_Try it:_
Could you copy the lines below exactly, leaving none out?

_Records to process:_
--- START ---

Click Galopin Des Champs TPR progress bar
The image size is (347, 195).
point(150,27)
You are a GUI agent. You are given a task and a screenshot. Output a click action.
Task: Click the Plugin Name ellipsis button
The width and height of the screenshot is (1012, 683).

--- END ---

_Written answer:_
Click Galopin Des Champs TPR progress bar
The image size is (347, 195).
point(150,27)
You are a GUI agent. You are given a task and a screenshot. Output a click action.
Task: Click the Plugin Name ellipsis button
The width and height of the screenshot is (1012, 683).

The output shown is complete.